How I Learned to Ask for Help

Just because we’re autistic doesn’t mean we should be hermits.  We really do enjoy things like festivals, barbecues, conventions, etc., it’s just that we have limits and we need a little help now and then.  One of the most important things I ever learned is that I can ask people to respect those limits and help me cope. 

Here’s how I learned to ask for help

Just about a year ago, I made plans to go to dinner and an outdoor concert with my boyfriend, his parents, and a couple of their friends.  This was a pretty big deal for me and I knew it was going to cause a certain amount of anxiety and stress.  To keep all that to a minimum, the plan was that I would first go to my boyfriend’s house for a while, then he and I would meet up with his parents and their friends for dinner, and then we would all go to the concert together.  This would give me time to ease into social mode and get some encouragement from my BF so that I could be at my best for the evening.  However, this was NOT what happened. 

When I arrived, my BF’s parents and their friends were all at his place.  Where I was expecting to walk into just one person who knows me, I was immediately thrown into a group of five people, two of whom were complete strangers.  Cue mild panic.

_ _ _ _ _ _ _

Challenges:
**a)** Transcribe the stretch of the essay on asking for help from "Just about a" through "NOT what happened.".
**b)** In the listing, switch "left arrow" to "right arrow" in the stretch from the line containing "1087x505 pixels." through the line containing "pyautogui.click(x=145, y=91)", and give back only those lines with nothing else changed.
The listing has no connection to the essay on asking for help.

_ _ _ _ _ _ _

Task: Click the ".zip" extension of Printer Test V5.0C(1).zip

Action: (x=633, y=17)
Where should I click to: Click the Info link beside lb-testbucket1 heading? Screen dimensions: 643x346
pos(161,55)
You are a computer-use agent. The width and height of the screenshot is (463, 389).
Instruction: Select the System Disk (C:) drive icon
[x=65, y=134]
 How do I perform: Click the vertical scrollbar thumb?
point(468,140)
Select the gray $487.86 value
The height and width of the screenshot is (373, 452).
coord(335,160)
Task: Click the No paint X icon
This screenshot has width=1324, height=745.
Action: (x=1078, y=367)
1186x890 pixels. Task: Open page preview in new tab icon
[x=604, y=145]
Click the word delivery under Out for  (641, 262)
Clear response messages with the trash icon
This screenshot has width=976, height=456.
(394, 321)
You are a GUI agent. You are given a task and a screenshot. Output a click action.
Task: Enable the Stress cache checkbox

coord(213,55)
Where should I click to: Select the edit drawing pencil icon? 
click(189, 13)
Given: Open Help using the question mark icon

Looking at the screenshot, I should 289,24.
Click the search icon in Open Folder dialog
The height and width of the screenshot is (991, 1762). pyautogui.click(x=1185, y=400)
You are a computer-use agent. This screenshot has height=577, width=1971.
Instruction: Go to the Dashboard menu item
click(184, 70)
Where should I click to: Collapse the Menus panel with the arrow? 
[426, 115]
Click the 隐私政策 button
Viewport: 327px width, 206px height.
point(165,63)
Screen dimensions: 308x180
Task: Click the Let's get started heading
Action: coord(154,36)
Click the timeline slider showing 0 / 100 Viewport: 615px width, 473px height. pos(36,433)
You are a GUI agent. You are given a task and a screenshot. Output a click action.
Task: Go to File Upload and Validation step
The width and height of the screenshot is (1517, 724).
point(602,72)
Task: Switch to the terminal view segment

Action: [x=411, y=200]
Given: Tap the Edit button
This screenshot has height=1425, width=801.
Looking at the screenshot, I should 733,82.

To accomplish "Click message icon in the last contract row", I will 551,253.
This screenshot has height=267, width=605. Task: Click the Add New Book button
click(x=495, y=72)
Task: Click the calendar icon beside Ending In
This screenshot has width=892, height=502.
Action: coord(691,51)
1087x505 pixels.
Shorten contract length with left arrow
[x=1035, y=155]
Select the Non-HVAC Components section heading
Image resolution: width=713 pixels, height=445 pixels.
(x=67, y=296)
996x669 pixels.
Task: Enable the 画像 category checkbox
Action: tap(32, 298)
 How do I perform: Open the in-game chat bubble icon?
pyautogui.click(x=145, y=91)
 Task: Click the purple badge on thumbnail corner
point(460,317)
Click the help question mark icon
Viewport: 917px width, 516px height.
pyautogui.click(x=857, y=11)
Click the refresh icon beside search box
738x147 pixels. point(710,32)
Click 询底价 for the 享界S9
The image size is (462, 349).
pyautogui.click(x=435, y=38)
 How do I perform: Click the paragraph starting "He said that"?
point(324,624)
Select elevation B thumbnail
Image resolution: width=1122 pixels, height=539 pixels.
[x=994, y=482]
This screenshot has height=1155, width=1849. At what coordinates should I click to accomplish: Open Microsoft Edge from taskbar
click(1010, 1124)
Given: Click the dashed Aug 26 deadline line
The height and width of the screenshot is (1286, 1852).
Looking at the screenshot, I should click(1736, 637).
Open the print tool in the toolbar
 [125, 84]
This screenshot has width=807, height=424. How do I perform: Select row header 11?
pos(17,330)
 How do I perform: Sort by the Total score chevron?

_ _ _ _ _ _ _

Responses to the exercise:
**a)**
Just about a year ago, I made plans to go to dinner and an outdoor concert with my boyfriend, his parents, and a couple of their friends.  This was a pretty big deal for me and I knew it was going to cause a certain amount of anxiety and stress.  To keep all that to a minimum, the plan was that I would first go to my boyfriend’s house for a while, then he and I would meet up with his parents and their friends for dinner, and then we would all go to the concert together.  This would give me time to ease into social mode and get some encouragement from my BF so that I could be at my best for the evening.  However, this was NOT what happened.

**b)**
1087x505 pixels.
Shorten contract length with right arrow
[x=1035, y=155]
Select the Non-HVAC Components section heading
Image resolution: width=713 pixels, height=445 pixels.
(x=67, y=296)
996x669 pixels.
Task: Enable the 画像 category checkbox
Action: tap(32, 298)
 How do I perform: Open the in-game chat bubble icon?
pyautogui.click(x=145, y=91)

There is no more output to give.